What's the difference between surveillance drives and regular hard drives?
Surveillance drives are engineered for 24/7 continuous streaming with higher annualized workload ratings (550+ TB/year vs. 180 TB/year), optimized firmware that prioritizes streaming over random access, and thermal design suited for warm NVR chassis. They cost 10–20% more but survive years of NVR duty; consumer drives typically fail within 12–24 months in the same role.
How do I calculate how much storage I need?
Multiply: (number of cameras) × (average bitrate in MB/s) × (86,400 seconds/day) × (retention days) ÷ 1,000 = storage in GB. Example: 16 cameras, 2 MB/s each, 30 days = 16 × 2 × 86,400 × 30 ÷ 1,000 = 83 TB. Always add 20% overhead for RAID parity and system files. See retention math for IP cameras for motion-based adjustments.
Should I use RAID 5 or RAID 6 for my NVR storage?
RAID 5 (one-drive fault tolerance) is standard for 4–6 drive arrays in small-to-medium deployments. RAID 6 (two-drive tolerance) is essential for larger arrays (8+ drives) or long retention windows because rebuild time after a single-drive failure is lengthy—a second failure during rebuild causes total data loss. For critical systems, always use RAID 6 with hot-spares.
Can I mix different drive models or capacities in an NVR?
Most modern NVRs support mixed drives, but this is not recommended. Different models may have different thermal profiles, firmware quirks, or failure characteristics, complicating diagnostics. If using RAID, all drives should be identical model and capacity for predictable rebuild times and failure patterns. Always verify your NVR documentation.
What does S.M.A.R.T. monitoring tell me, and how often should I check it?
S.M.A.R.T. reports temperature, reallocated sectors, power-on hours, and spin-up time. A sudden spike in reallocated sectors or rising temperature signals imminent failure. Most VMS platforms and NVR firmware support automated S.M.A.R.T. alerts via email or syslog—configure daily health checks. Manual checks via command line are sufficient for small deployments, but automation is critical at scale.
Why do NVRs sometimes show lower usable storage than the drive's rated capacity?

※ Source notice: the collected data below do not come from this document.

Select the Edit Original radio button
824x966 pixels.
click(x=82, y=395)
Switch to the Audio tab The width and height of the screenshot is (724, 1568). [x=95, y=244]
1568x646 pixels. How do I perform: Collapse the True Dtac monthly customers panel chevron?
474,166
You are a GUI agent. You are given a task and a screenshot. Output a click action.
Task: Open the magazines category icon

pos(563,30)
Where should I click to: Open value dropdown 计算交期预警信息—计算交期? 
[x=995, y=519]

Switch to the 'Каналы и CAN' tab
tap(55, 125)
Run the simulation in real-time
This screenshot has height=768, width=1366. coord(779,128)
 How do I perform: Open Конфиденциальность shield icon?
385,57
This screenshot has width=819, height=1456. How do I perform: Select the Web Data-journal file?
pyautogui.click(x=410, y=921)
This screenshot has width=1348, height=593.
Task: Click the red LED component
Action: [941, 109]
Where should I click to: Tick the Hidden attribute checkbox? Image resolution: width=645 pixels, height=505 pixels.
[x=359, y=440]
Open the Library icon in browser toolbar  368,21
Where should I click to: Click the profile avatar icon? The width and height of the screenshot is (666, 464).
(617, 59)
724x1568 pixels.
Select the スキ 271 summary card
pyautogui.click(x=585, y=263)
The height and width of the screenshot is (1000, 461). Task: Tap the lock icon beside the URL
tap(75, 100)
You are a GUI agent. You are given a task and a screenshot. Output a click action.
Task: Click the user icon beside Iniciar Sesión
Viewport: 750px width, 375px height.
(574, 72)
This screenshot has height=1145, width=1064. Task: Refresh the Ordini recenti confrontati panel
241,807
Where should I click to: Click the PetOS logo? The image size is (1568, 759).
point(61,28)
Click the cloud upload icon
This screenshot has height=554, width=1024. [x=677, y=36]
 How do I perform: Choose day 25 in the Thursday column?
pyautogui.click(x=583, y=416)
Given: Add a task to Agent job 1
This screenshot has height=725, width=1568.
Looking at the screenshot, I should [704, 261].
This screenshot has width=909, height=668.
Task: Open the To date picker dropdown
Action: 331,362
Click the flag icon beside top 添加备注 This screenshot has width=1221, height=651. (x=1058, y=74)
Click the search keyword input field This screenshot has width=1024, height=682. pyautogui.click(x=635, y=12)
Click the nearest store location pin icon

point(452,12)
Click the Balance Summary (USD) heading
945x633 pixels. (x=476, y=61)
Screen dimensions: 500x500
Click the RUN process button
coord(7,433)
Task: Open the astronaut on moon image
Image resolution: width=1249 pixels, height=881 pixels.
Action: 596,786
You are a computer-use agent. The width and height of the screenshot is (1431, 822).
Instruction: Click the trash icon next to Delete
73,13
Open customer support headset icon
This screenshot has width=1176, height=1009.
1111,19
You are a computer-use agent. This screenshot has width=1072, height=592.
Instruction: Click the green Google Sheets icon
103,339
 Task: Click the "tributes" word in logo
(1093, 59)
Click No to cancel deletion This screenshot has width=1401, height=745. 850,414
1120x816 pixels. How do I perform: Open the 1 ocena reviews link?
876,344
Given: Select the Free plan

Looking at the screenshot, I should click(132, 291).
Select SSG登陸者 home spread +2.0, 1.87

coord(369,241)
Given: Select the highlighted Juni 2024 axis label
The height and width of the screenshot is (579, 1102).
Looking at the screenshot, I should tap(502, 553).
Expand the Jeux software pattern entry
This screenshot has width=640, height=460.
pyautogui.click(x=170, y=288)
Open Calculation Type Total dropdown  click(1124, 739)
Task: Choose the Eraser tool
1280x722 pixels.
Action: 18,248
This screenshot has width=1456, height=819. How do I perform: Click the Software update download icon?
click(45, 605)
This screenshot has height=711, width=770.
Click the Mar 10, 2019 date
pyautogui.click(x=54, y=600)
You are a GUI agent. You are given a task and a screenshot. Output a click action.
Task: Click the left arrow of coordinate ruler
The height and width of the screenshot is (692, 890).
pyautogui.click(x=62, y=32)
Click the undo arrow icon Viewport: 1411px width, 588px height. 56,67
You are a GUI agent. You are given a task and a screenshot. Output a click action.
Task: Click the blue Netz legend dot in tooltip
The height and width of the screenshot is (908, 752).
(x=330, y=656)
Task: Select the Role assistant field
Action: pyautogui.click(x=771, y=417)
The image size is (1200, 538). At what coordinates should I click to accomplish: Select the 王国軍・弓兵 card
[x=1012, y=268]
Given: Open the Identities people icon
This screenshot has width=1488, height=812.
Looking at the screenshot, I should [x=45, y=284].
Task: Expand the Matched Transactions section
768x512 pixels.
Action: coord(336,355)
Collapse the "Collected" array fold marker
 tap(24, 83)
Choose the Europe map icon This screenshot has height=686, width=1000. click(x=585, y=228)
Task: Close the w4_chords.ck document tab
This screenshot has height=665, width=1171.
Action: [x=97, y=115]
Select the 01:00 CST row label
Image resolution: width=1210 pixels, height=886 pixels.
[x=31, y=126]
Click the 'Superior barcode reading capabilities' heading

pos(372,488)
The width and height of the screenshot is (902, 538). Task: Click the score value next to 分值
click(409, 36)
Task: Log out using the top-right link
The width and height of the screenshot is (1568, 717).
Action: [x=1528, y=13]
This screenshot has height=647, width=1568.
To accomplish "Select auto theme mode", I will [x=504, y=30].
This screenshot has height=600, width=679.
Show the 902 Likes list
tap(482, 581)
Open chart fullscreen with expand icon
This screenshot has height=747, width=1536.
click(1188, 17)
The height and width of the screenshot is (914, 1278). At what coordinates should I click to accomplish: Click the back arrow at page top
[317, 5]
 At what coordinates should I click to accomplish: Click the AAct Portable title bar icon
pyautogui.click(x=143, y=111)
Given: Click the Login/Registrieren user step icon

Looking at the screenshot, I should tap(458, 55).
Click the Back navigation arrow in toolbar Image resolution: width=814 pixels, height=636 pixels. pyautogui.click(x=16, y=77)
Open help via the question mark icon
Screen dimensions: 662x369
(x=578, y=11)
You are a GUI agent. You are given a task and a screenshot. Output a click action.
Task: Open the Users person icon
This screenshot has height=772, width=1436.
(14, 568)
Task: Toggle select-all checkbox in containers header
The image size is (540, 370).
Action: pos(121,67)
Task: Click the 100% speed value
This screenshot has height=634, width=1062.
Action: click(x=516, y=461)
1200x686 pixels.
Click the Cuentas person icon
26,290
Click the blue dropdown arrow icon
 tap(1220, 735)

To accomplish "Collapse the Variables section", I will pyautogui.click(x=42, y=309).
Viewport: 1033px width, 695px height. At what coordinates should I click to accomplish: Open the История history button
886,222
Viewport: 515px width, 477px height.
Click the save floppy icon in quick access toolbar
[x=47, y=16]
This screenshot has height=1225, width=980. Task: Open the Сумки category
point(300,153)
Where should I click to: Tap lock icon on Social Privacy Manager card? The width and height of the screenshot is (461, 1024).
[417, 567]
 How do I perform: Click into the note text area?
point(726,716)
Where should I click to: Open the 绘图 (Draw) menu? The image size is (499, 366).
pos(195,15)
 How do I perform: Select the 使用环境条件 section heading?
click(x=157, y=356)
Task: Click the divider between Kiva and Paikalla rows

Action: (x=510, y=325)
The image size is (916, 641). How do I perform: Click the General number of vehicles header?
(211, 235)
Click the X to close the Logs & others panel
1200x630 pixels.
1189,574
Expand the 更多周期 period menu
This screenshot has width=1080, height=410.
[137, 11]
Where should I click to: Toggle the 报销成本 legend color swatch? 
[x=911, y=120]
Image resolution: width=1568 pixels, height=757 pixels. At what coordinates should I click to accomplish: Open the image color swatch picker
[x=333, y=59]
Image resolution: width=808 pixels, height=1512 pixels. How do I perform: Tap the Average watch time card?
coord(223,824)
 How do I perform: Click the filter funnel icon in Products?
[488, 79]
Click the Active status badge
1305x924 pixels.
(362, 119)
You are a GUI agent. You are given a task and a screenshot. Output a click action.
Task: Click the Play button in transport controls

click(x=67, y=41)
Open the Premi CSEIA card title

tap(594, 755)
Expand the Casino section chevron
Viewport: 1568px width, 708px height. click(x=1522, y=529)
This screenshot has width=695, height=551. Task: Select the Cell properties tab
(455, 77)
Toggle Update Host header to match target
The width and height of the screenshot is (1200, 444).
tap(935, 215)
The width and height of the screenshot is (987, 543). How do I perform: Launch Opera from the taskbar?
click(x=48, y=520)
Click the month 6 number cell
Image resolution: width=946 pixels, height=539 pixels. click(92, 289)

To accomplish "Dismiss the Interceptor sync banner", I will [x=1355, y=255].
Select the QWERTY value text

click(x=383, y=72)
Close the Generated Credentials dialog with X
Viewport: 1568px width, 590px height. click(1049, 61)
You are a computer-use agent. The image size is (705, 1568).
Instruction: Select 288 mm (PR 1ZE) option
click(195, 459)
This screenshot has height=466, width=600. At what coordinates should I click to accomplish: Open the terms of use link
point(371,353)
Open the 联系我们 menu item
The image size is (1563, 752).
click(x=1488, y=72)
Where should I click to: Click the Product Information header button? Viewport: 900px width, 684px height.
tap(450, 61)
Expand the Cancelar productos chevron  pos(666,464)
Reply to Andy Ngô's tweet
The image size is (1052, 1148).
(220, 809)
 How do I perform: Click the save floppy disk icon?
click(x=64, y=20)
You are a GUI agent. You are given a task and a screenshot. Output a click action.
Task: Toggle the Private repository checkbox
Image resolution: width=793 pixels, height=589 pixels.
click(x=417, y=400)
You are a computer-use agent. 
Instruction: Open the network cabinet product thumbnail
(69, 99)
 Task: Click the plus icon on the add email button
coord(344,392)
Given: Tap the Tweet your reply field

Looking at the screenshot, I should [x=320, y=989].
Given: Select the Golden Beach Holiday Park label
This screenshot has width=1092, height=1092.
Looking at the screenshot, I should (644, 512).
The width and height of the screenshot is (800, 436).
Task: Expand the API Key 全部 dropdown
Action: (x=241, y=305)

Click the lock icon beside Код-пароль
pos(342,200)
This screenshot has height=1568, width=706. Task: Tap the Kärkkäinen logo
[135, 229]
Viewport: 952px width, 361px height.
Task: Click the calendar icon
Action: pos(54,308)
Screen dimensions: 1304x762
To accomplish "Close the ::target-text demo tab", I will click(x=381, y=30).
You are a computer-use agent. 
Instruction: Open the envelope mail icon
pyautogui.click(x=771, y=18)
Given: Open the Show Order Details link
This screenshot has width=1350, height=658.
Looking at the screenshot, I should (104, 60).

Drives are sold in decimal (1 TB = 1,000 GB) but formatted in binary (1 TiB = 1,024 GiB). Additionally, NVR firmware reserves space for system files, metadata, and write-ahead logs. A nominal 8 TB drive typically yields 7.2–7.5 TB usable in an NVR. RAID overhead further reduces usable capacity: a RAID 5 array with 6× 8 TB drives yields roughly 40 TB usable (not 48 TB). Factor this into capacity planning.